Keywords

1 Introduction

Computing the convex hull of a set of points is one of the substantial problems in computer graphics. The convex hull of a set of points P is the smallest convex polygon/polyhedron that contains the points and is denoted by CH(P). Imagine using needle pins on a surface to represent the points, the convex hull can be visualized by wrapping a rubber band around these needles [4]. Given a set of n points in a plane, the convex hull of these points is the set of points which are located on the perimeter of the smallest area that contains all the points. The convex hull of a set of 3D points P is the smallest convex polyhedron containing all points of the set P.

The complexity of the algorithms are based on the total number of points (n) and the number of points that create the hull (h). Among these algorithms, the most popular ones are the “Graham scan” algorithm and the “divide-and-conquer” algorithm [9].

The \(O(n\log n)\) complexity of Graham Scan algorithm is emanated from the radial sort of the points. The algorithm starts with one of the points that is sure to be in the convex set which is called P. For this purpose it will find the point with the lowest y-coordinate, if there exists more than one point with the minimum y-coordinate then it will find the one with the lowest x-coordinate. This can be done in O(n) time. Then the rest of the nodes will be sorted by the angle they make with P and x-axis. The next step is figuring out if the next point is a right turn or a left turn regarding its preceding point and P. If it is a right turn (clockwise), then it means that \(p_2\) is not a part of the convex hull and it will be swapped with \(p_3\) and the algorithm will proceed to the next set of points. This process will end when it reaches the starting point P.

2 Related Work

The research on implementing parallel algorithms is scarce. In 1988, Miller et al. introduced a parallel solution for solving the convex hull problem which given a sorted set of points and a machine with \(\theta (n)\) processors can solve it in \(\theta (\log n)\) [8]. However the high amount of required processors reduces the practicality of this algorithm. Blelloch et al. introduced a new definition and analysis of the configuration dependence graph for the randomized incremental convex hull algorithm and showed it is inherently parallel with O(logn) dependence depth [3].

The other approach is using GPU processing power for solving the problem.
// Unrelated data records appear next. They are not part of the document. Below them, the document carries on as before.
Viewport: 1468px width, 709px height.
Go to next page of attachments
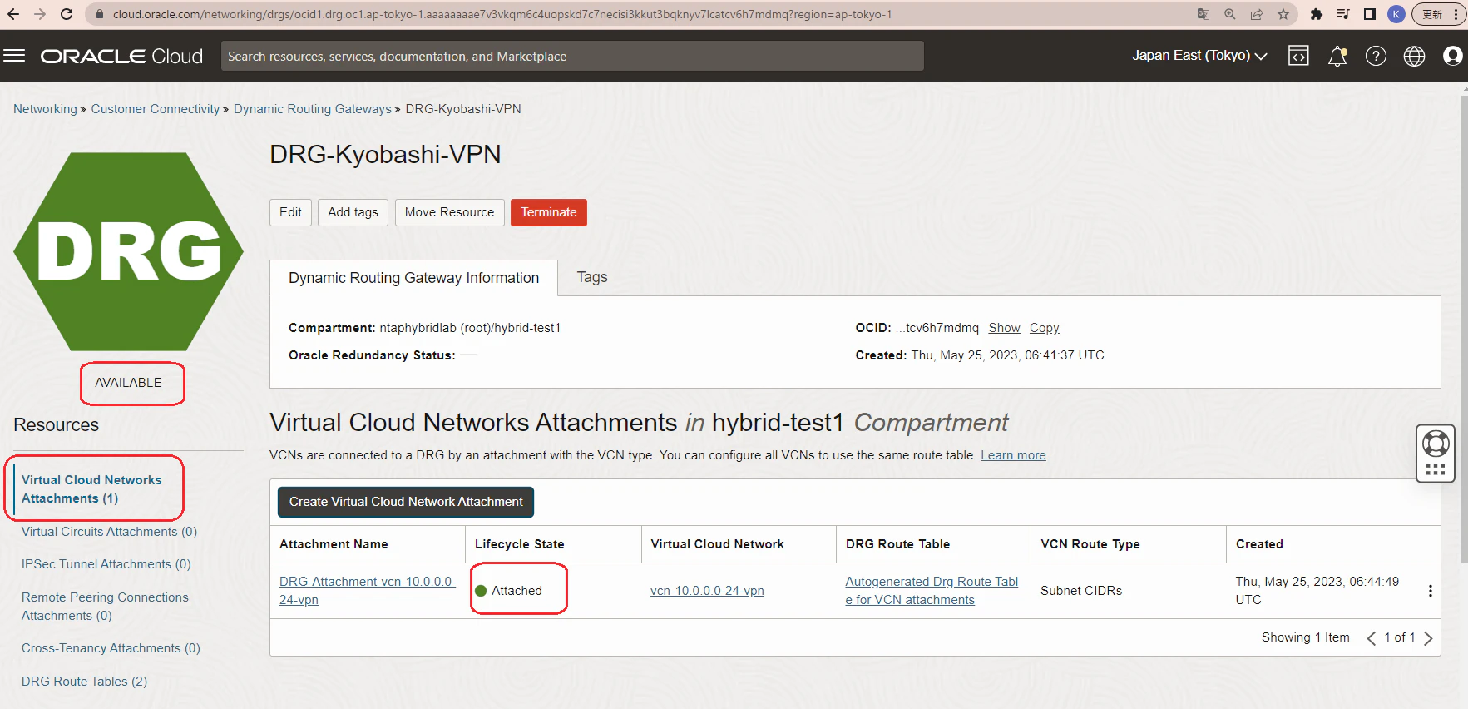[1428, 638]
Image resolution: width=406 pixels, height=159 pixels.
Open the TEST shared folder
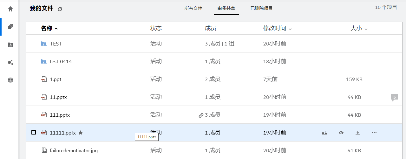(56, 44)
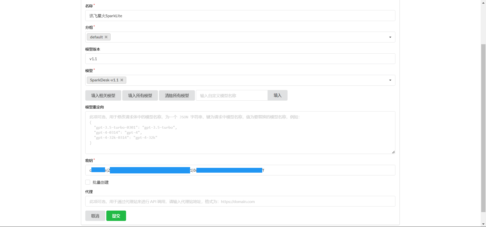Click the 模型版本 input field
486x227 pixels.
(240, 59)
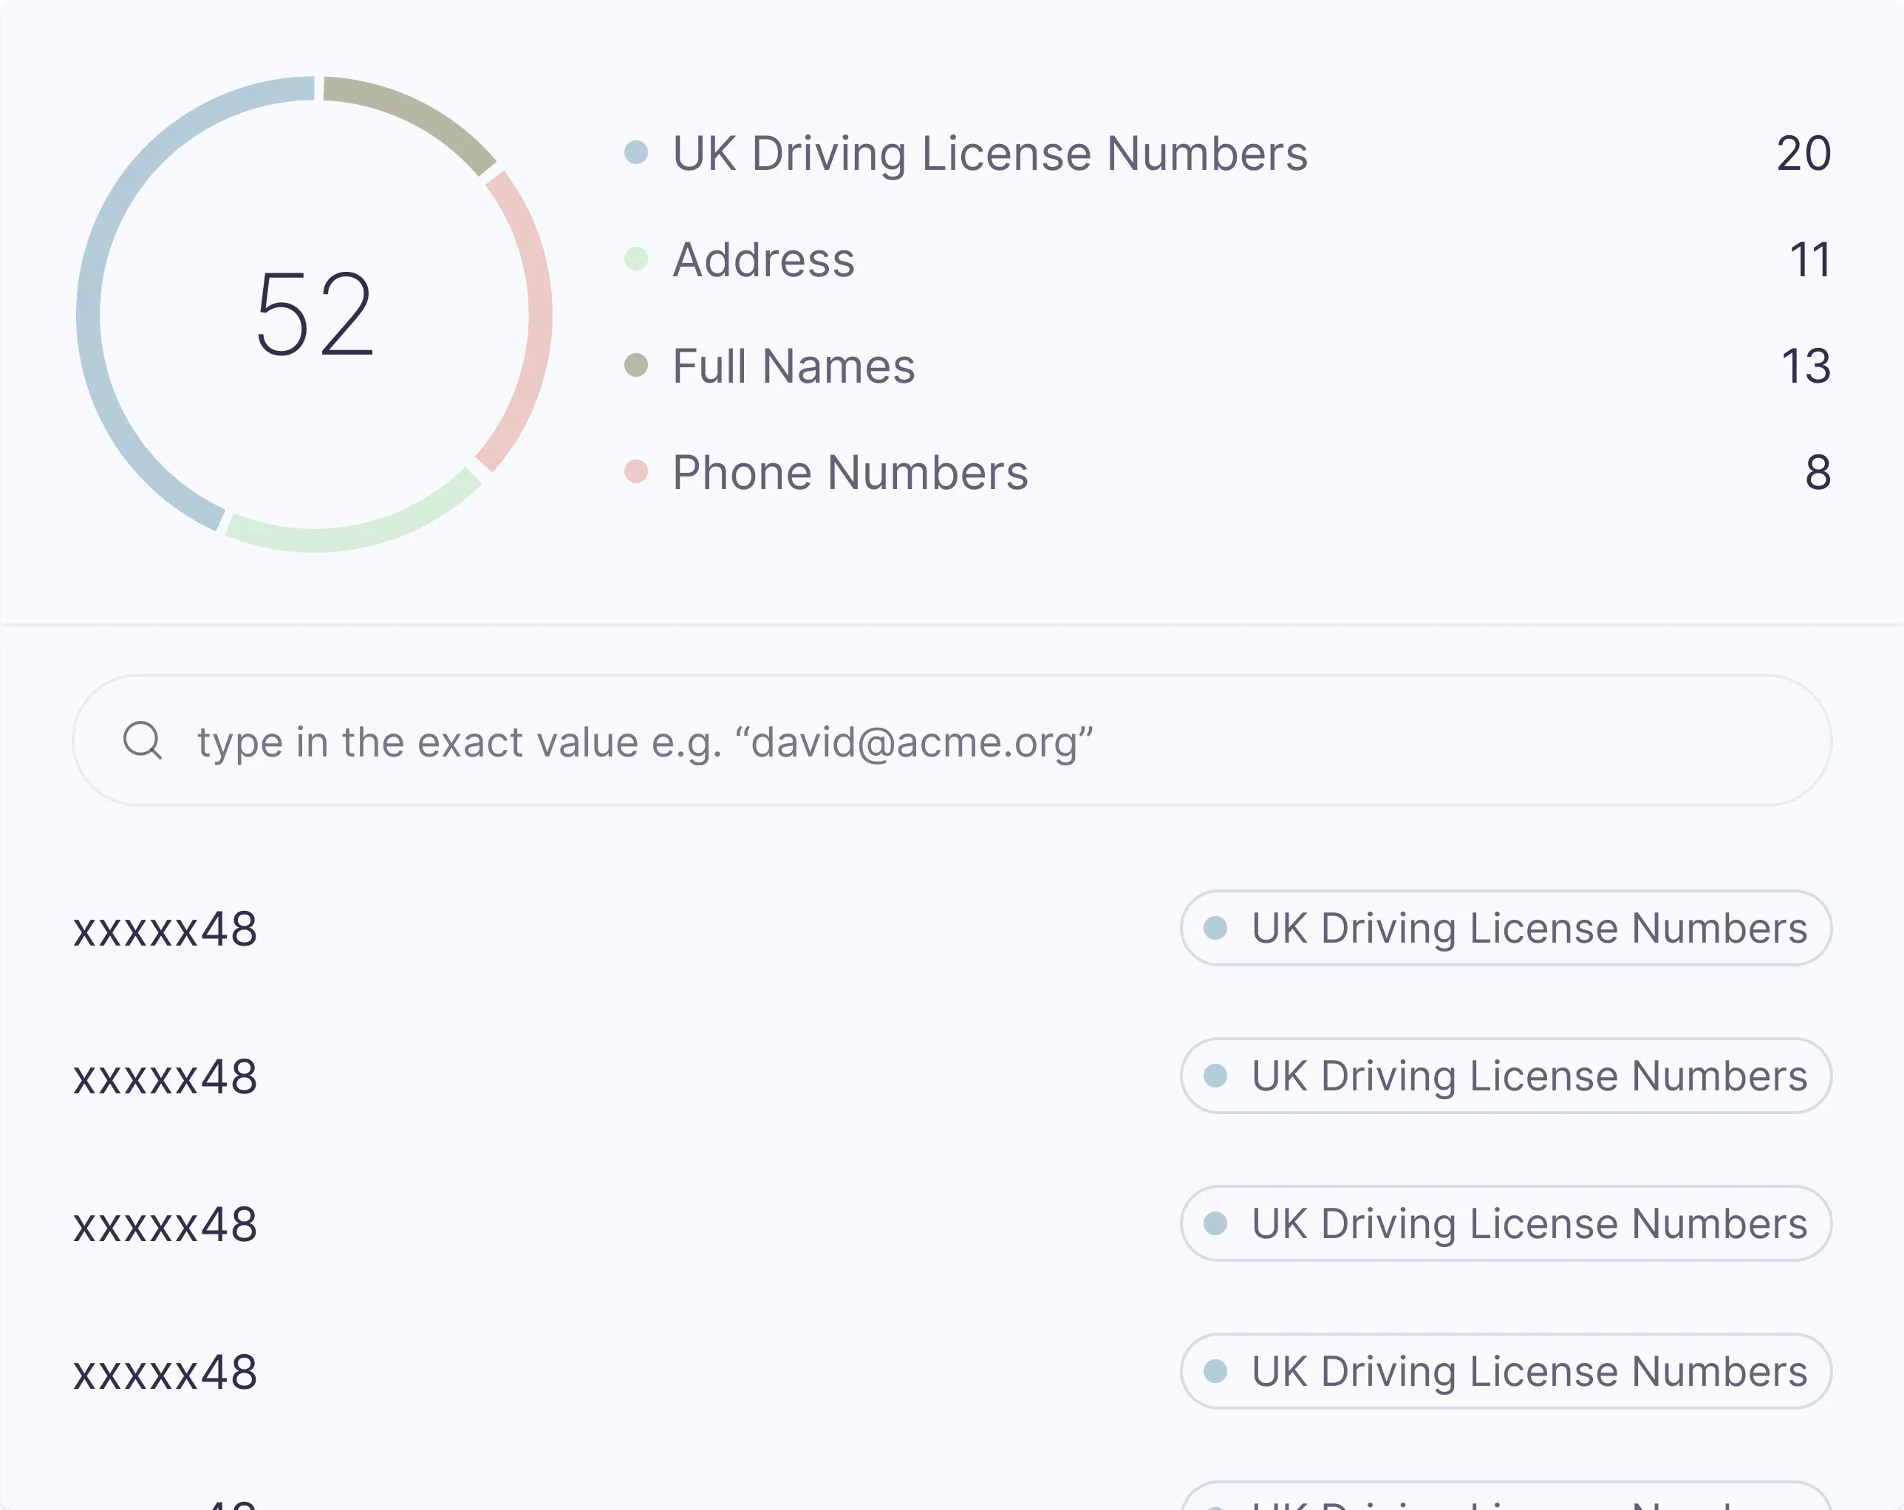
Task: Click the search magnifier icon
Action: click(x=142, y=740)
Jurkiewicz et al. introduced a CUDA algorithm which applies quick sort on the points and solve the problem in \(O(k\log g)\). \(g=\frac{n}{p}\) input size of the problem per SIMD-processor and \(k=\frac{n}{U}\) input size of the problem per scalar processor [6]. GHull is a 3D CUDA-based convex hull algorithm that was proposed by Gao et al. which is up to 10x faster than the fastest CPU convex hull software, QuickHull [5]. CudaHull is another 3D convex hull algorithm which is based on the QuickHull approach [10].

Hybrid GPU-CPU is another approach to the convex hull problem Tang et al. presented a hybrid CPU-GPU algorithm to compute the convex hull of points in three or higher dimensional spaces [11]. The GPU is used to remove the points that do not lie on the boundary, then the CPU computes the convex hull for the remaining points.

Fig. 1.
figure 1

A demonstration of the 2D ConcurrentHull

Here we explain our approach for 2D and 3D convex hull and for each of them, we first describe the approach for CPU-based implementation and then the CUDA implementation approach. We will then discuss the benchmarking task and how our algorithm performed against other algorithms.

3 ConcurrentHull

Our approach is based on highly parallel pruning of the interior points. The data is partitioned into an equal sized grid. The pruning is done by the crawlers. Each crawler can perform individually from other crawlers. A crawler starts from a partition in a given direction and tries to find the first valid partition and then it halts. We will discuss the implementation of the 2D and 3D ConcurrentHull algorithm for CPU and GPU.

4 2D Convex Hull

The following steps are a high-level presentation of how we are going to find the convex hull of 2D points:

  • Loading the data and partitioning them using a grid.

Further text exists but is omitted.